Frozen also has the staple meta messages: be happy with who you are; you don’t need a man to complete you; and family, friendship and loyalty are important. These messages are contained in many of Disney’s animated movies geared towards the princess savvy audience.

So what’s missing? I left the theatre feeling unfulfilled in some way. I couldn’t really figure out what it was. Then I had my ahh haa moment. There was really no “evil” character to juxtapose the goodness of the other characters and this where the movie for me falls flat. Sure Elsa is struggling with her ability to control her ice making abilities, but she isn’t really an evil character. Even the prince that Anna falls in love isn’t terribly evil. Sure he’s heartless and a cad, but is he really evil? Not overly. His character is never fully developed and as an audience we just cannot buy into his story.
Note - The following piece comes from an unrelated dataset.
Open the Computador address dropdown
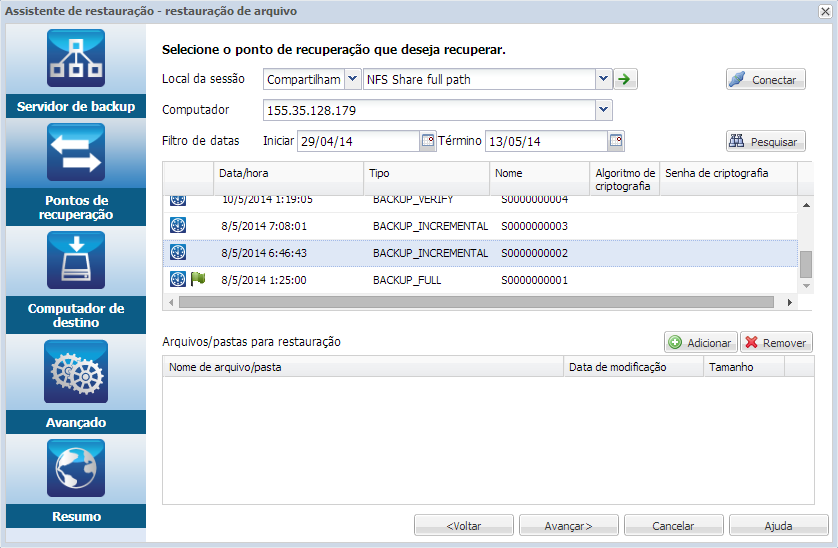The width and height of the screenshot is (838, 548). [x=603, y=110]

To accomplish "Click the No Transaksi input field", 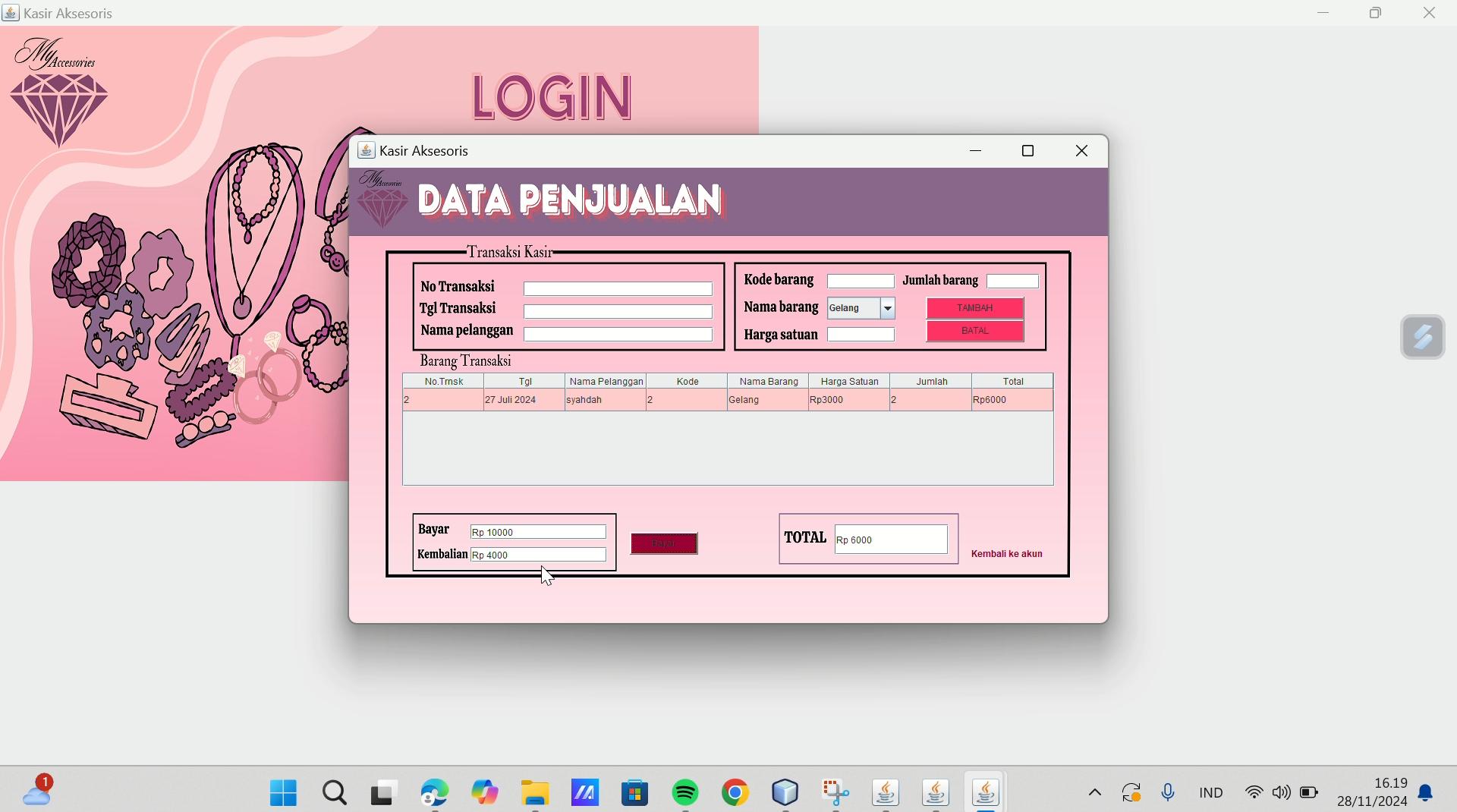I will (x=618, y=289).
The literal level of the storyline is about the sisters—sure I get that. I have a sister and sometimes we love each other and sometimes we hate each other. Frozen shows this dichotomy in the relationship, but fails to really show the relationship between sisters. From the outset of the movie Elsa and Anna are very close but an accident pulls the sisters apart. We only see the development of their young relationship for five minutes of the movie. Elsa spends most of her adolescence and teen years in her bedroom because she can’t control her ice making powers. I actually think Disney borrows this plot from X-Men’s Rogue. Because of Elsa’s inability to control her powers, she withdraws from her sister and they virtually don’t see one another again until Elsa’s coronation. This is roughly about ten years later and long after the death of their parents.
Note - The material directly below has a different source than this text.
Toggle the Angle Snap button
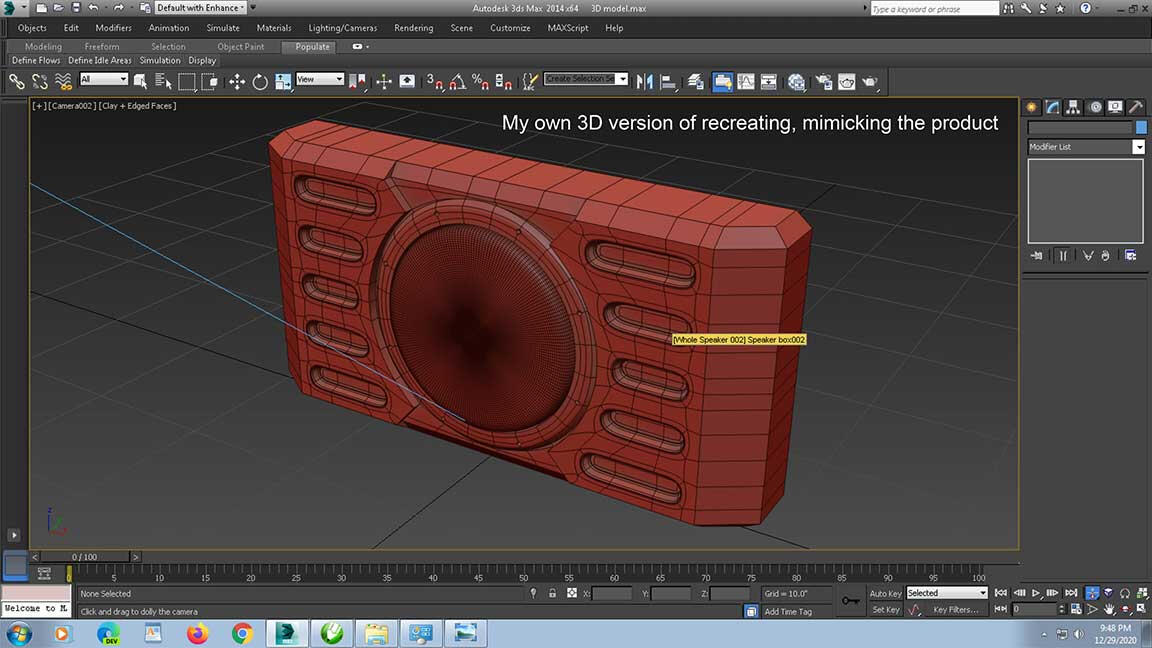The width and height of the screenshot is (1152, 648). click(x=457, y=81)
Without giving too much away, there are these trolls that have magical powers and live deep in the woods. If you're feeling like this is an odd sub plot, you aren’t the only one. They serve two purposes: to cure Anna when she comes into contact with Elsa’s ice and to sing a weird song about acceptance. The trolls raise Anna’s travel mate, Kristoff, and in that relationship we see the trolls as enduring characters. But again, I have seen this plot before. Oh I know…the Ewoks. But alas, this sub-plot isn’t very well developed either.
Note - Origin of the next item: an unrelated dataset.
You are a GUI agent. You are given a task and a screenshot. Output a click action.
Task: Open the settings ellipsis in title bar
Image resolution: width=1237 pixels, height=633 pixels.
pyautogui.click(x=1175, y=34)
I guess maybe my film memory is too vast and I can draw parallels between movies, but I really feel like this movie was rushed. I feel like Disney didn’t take the time to really write an exceptional movie for young viewers. They had such a great opportunity to take Hans Christian Andersen's the Snow Queen and make it great.   But instead they made something that is totally cliché. If it weren’t for Olaf, Sven (the reindeer) and the CG, this movie would have been completely terrible; instead, it is mildly terrible.

Thank goodness for Disney that the younger viewers are less likely to have such a negative perception of the movie. After all, this age group will drive the sale of all the movie paraphernalia over the Christmas season.